Bring on the snow, good job we fitted M&S tyres in Portugal.

It’s a great road to drive, it begins climbing slowly, hugging the hill-sides, roads chopped into the rounded sides of mini-mountains as it climbs up and out of the Ameln valley. The sprinkle of snow we could see from the valley floor, now covering the road and surrounding hills, all the time getting deeper the higher we climb. There are communities up here, I’m not sure how they survive, there are sheep and goats but as far as we can see, little else.

Aït Mansour Gorge.

Over the top, dropping down into the gorge the weather and landscape changes, just in a matter of a few miles. We drop five hundred meters and the snow is gone, the road narrows even more, then the palm trees start. This is the Aït Mansour Gorge, a 7 km long working palmery. The length of the gorge is dotted with small towns, mostly sustained by the fruits of the palm trees, small holdings, goats, sheep and chickens.

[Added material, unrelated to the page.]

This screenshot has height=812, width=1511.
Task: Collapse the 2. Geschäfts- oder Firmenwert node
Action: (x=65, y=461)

It’s a quiet, simple life. Donkey’s are tethered to ploughing tools, a few women are bent over planting seed in tiny fields, all by hand. It’s hard work,  but rewarding, as most ‘simple life’ is. There’s no Monday morning rush-hour, no stress, no ‘pressure to buy’, this/that or the other. No billboard advertising, no need for a gym…there’s enough exercise in the field. Most of the houses around here are not connected up to mains ‘anything’. Water has to be fetched from a well, or it’s taken from a channel which has been constructed all the way down the valley, taken from the source. Some have electricity (when it works,) very few houses in Morocco have piped-in gas, the whole country relies on gas canisters, butane in blue, propane in red, it’s sold everywhere and it’s cheap at about 120Dh (£9.50) initial purchase, 50Dh (£4.50) for a 30 litre canister trade-in.

There’s not too many places to park up down this road, but an entrepreneur restaurant owner managed to clear out a space for about 10 MoHo’s and charges 25Dh per night, no services, but what a spot!

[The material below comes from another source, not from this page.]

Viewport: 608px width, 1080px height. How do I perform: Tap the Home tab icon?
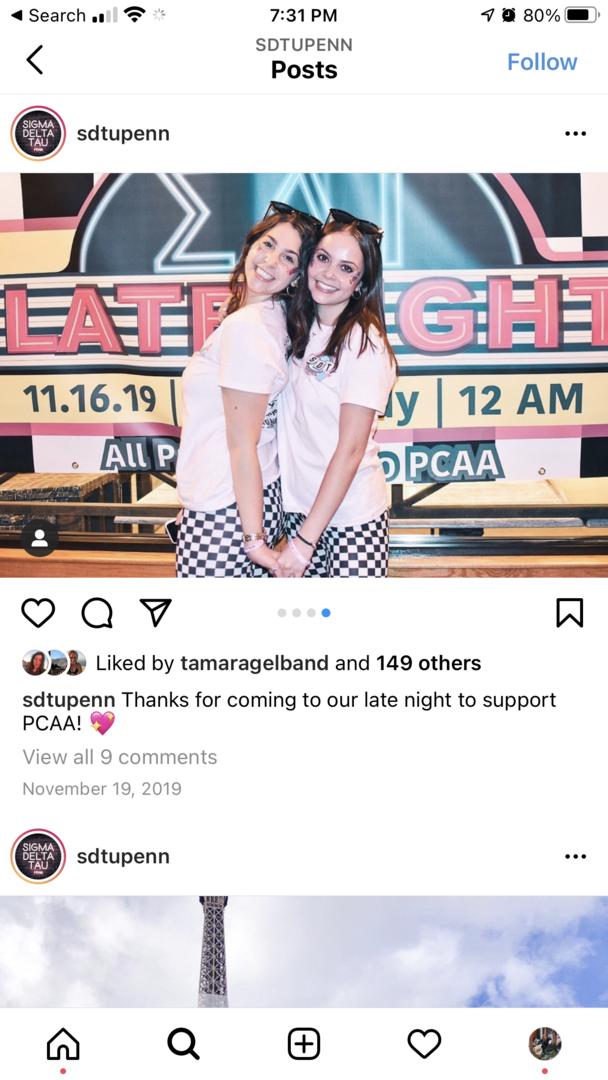pyautogui.click(x=63, y=1043)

There’s worse views out of the front window

Wasting no time, we deploy Frankie and have a zoom down the gorge. It’s like the and that time forgot. The old riverbed, snakes it’s way between almost vertical valley walls. Palm trees now cover the area that once would have been running water. Small groups of houses built on anything remotely level, just out of reach of any future risk of flooding and always…always, a Mosque.

Village in use? Not sure.

Having found the very end of the gorge we decided to head up into the hills to get a good view of the surrounding area. The trees disappear, the sheep too, it’s just bare rock and scrub…and it’s cold up there. Good job we brought a nice hot drink.

It’s a bit cool up here.

The view from the top.


It was at this point that it all goes wrong. As we get back on the bike, Angie takes a tumble backwards, lands heavily on her left arm and it’s obvious she’s done some lasting damage. We are miles from any kind of hospital or help. So I truss up Angie’s arm as best I can and we get back on Frankie. As we slowly creep down the hillside road, a Toyota  van with 3 workers approach, we beckon them to stop, they do and bundle Angie into the front seat, they know where the nearest hospital is, it’s at a silver mine about 10km south of here, I follow close behind on Frankie. We will be forever grateful for the kindness of strangers. A little while later we’re at the gate, there’s all kinds of security questions and photocopying of passports, eventually the security staff ferry Angie to the hospital on site and x-ray here arm, they confirm it’s broken and call for an ambulance from Tisnit, over 2 hours away. It seemed like the longest two hours I’ve ever spent, but the ambulance/car arrived and we both get in. Another two hours later, over bumpy, windy roads and we were at Tisnit hospital. Charlie, our home on wheels, was still parked up at in the valley at Aït Mansour, Frankie at the silver mine, both more than 120 km away.

It seems to have all gone wrong… so quickly. 

Sleeping spots:-

Tafraout, general camping, n29.72220 w8.98290. 15Dh pn. No services.

Camping  Granite Rose, n29.71716 w8.98500 (100Dh pn) All services, washing m/c too (extra)

Aït Mansour Gorge, CP only. n29.54790 w8.87750. Quiet, safe 25Dh pn, collected.